§ Provided text:

■ ■ ■ ■ ■ ■ ■

5. High Efficiency Voltage Conversion

Integrated CMOS solutions to DC-DC conversion will be developed that yield high efficiencies (> 90%) over rapidly varying load conditions (1000-to-1 step variation), while developing variable output voltages (between 1 and 5V).

6. A System-Level Power Exploration and Implementation Methodology

The combination of dynamic and static profiling of benchmark applications with parameterizable macromodels of switching capacitance yields meaningful power estimates that can be used to guide function partitioning between hardware and software implementations. System-level simulators and emulators will be extended to yield power predictions of multimedia terminals under real operating conditions.

Project Summary

Multimedia computation is generally acknowledged to be one of the most important drivers behind the growth in the semiconductor industry in the next decade [Sasaki96]. The increase in integration levels and device performance will make possible the integration of complete multimedia computing resources on a single die. This will lead to a wide spread use of portable multimedia access devices in a wide range of applications domains, such as military, manufacturing, computing, services, and broadcast media. However, along with the increase in density and integration has come the problem of increased power dissipation. In the span of five years, it has risen from one of the afterthoughts in the design process to be one of the highest priority design issues. Without significant improvements in this area, power dissipation will increasingly limit the capability and use of future multimedia devices, which are cost sensitive or have limited energy sources as in portable applications.

In the future, multimedia terminals and network computers will need to be able to support multi-modal communications and display flexibility and adaptivity in the peripheral devices to accommodate for the changing conditions in communication bandwidth and data sources. For instance, different video decompression schemes can be used, graphics resolution and encoding scheme can change depending upon the available bandwidth and the application, a variety of security and encryption techniques can be used based on the type of data transmitted, and the radio-modem protocols depend upon the location (cellular GSM, PCS, micro- or pico-cellular). It is therefore believed necessary to base the design of such a terminal around programmable and reconfigurable components.

■ ■ ■ ■ ■ ■ ■

(Entries on locating words and elements)
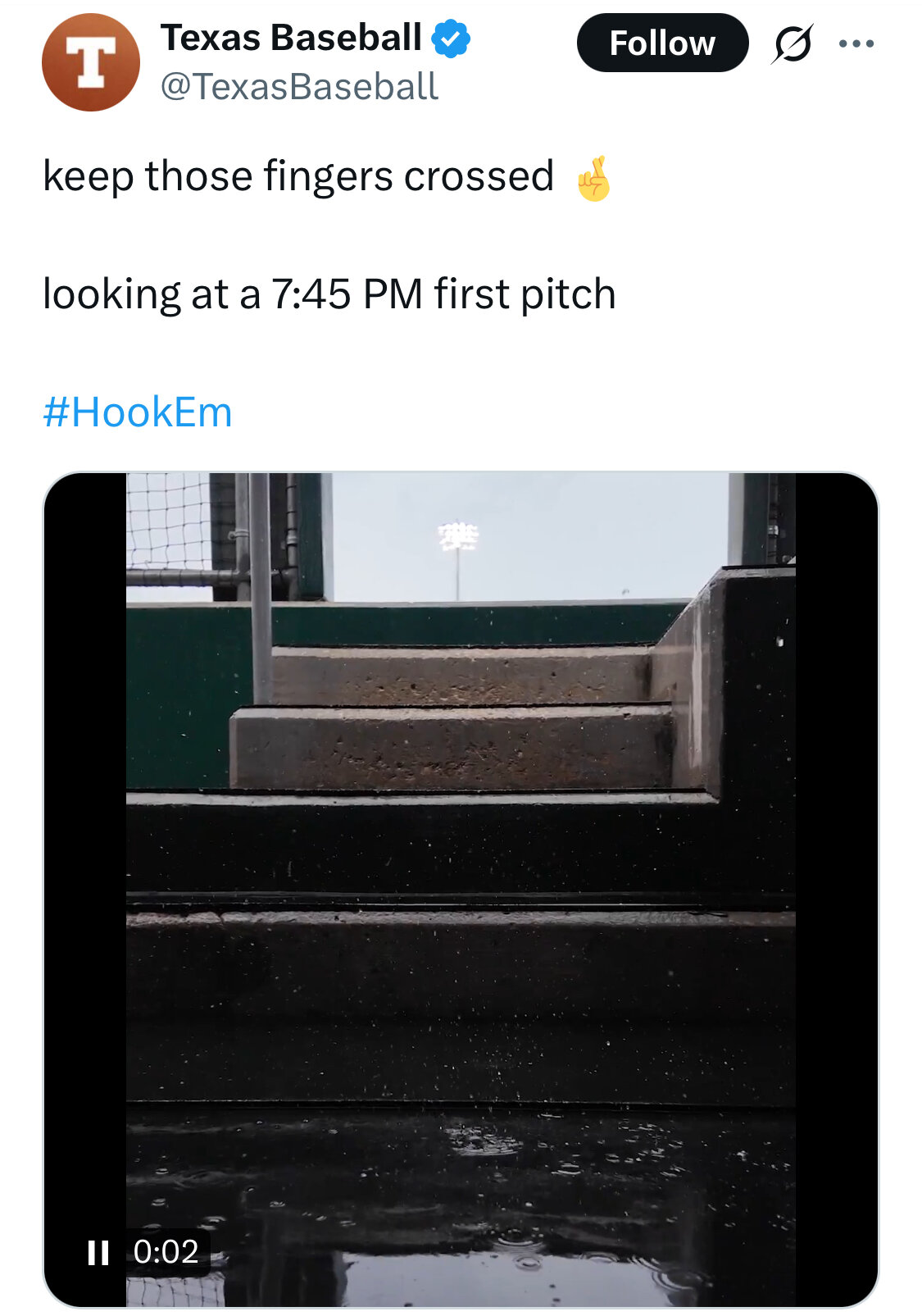
Task: Pause the video playback
Action: [98, 1252]
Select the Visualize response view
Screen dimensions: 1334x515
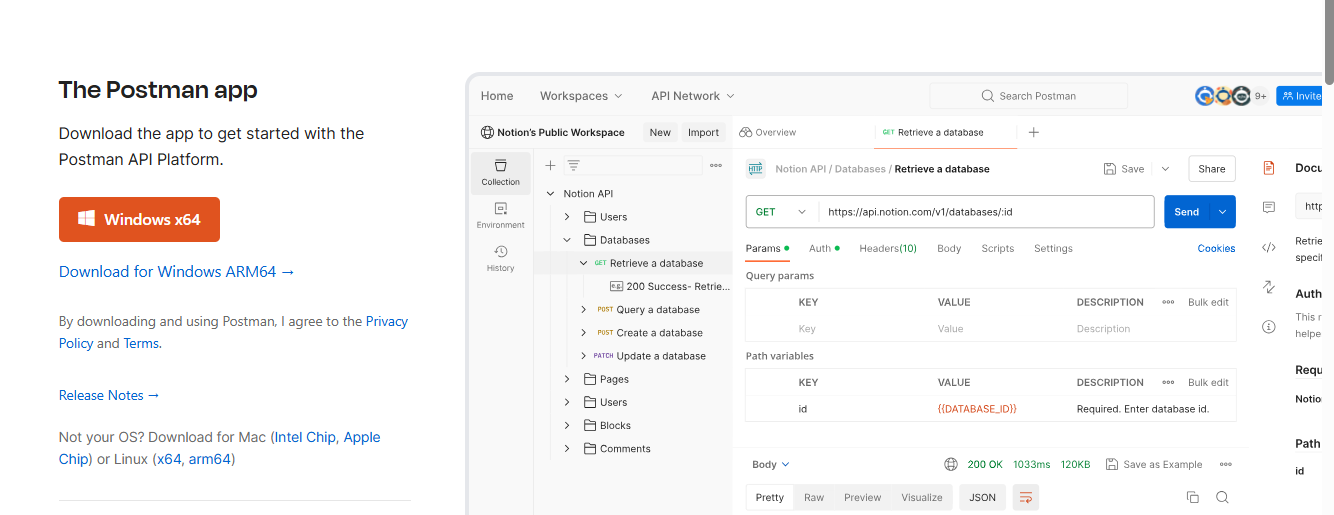tap(921, 497)
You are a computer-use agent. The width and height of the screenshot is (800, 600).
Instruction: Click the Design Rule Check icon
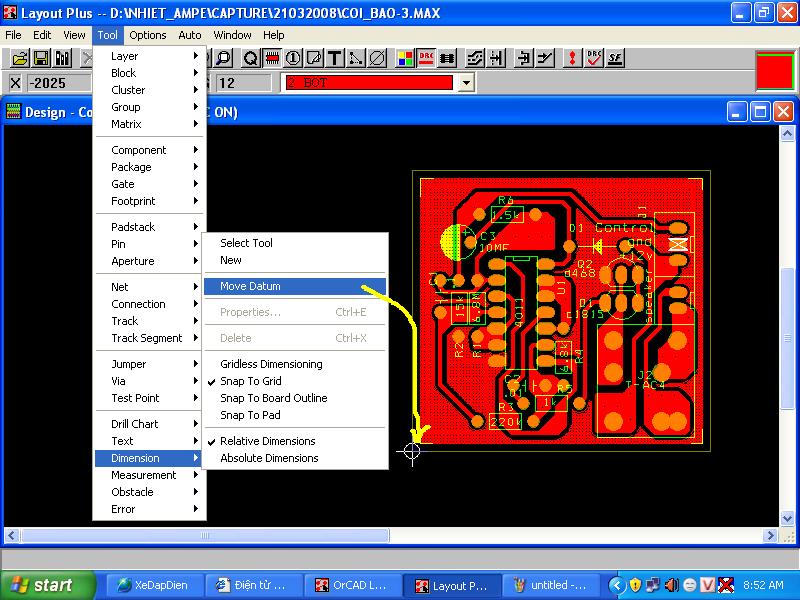click(x=594, y=58)
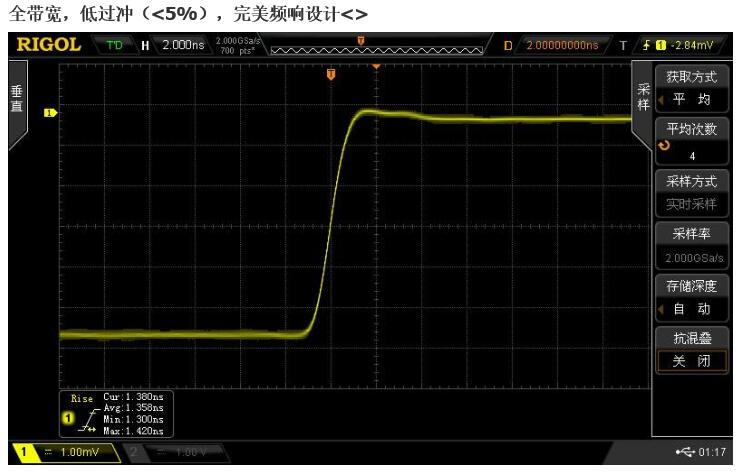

■ ■ ■ ■ ■ ■ ■

§ Given problem 1: Set down the rows again word for word, starting with the line that contains "Select the Visualize response view" and going on through the end of the rows. Leave the pictures out.
§ Given problem 2: Carry the passage on low-power multimedia terminal design forward from where it ends.

§ Expected output 1:
Select the Visualize response view
Screen dimensions: 1334x515
tap(921, 497)
You are a computer-use agent. The width and height of the screenshot is (800, 600).
Instruction: Click the Design Rule Check icon
click(x=594, y=58)

§ Expected output 2:
The goal of this proposal is to demonstrate that ultra-low power implementations of programmable components are attainable using a well-established and reusable low-power design methodology. The resulting devices will have an energy-efficiency that is orders of magnitude better than presently available solutions (though still not as high as the fully dedicated, application-specific approach). The basic idea behind the proposed architecture is pictured in the Figure below. While general computing (including task-scheduling, interrupt handling,

and overall control functionality) is best implemented on a general-purpose processor, this is presently done at a high energy cost per operation. Multimedia computation, on the other hand, has intrinsic properties that make it more amenable to high performance, low-energy implementation: it contains a large amount of inherent concurrency and is centered around a few, regular kernels of computation that are executed over and over again and can be optimized for energy efficiency. While an application-specific implementation would be the optimal approach to exploit these properties for power-reduction, significant power-savings approaching the dedicated approach can be obtained by implementing the multi-media kernels on heterogeneous, dedicated co-processors, that are optimized for the task. This leads to the concept of the domain-specific processors, as advocated in this proposal.

The goal of this project is to design a number of representative processors that illustrate the energy-efficiency of the proposed approach. An accompanying design methodology and the necessary circuit components and modules will be developed, making the realization of new reconfigurable processor modules rather painless. Finally, we are introducing a number of architecture and circuit approaches that will make the energy-cost of reconfiguration rather minimal. This translates into a number of tasks to be performed that are summarized in the subsequent paragraphs.

Conception, Design and Test of Domain-Specific Reconfigurable Processors

To guide and steer the development of the proposed domain-specific methodology, we have selected a number of target applications that cover most of the scope of multimedia processing. This will ensure the generality and the wide applicability of the proposed architectures and techniques. More specifically, we have selected voice coding, video decompression, RF baseband processing, and encryption as benchmarks. These applications span the complete range of computational requirements and computational kernels that typically occur in multimedia. The task at hand include:

the definition and development of the general architecture, including the composing modules, the communication mechanisms, and the reconfigurable interconnect.

the mapping of the proposed applications on the architecture.

the development of a design methodology to support the mapping process including code analysis, kernel identification, hardware allocation and compilation.

prototyping and test.

Low-Power Design Techniques

Underlying the proposed architecture are a number of innovative low-power design techniques, that address issues such as energy efficiency versus performance, synchronization between co-processors and reconfiguration in a fundamentally different fashion.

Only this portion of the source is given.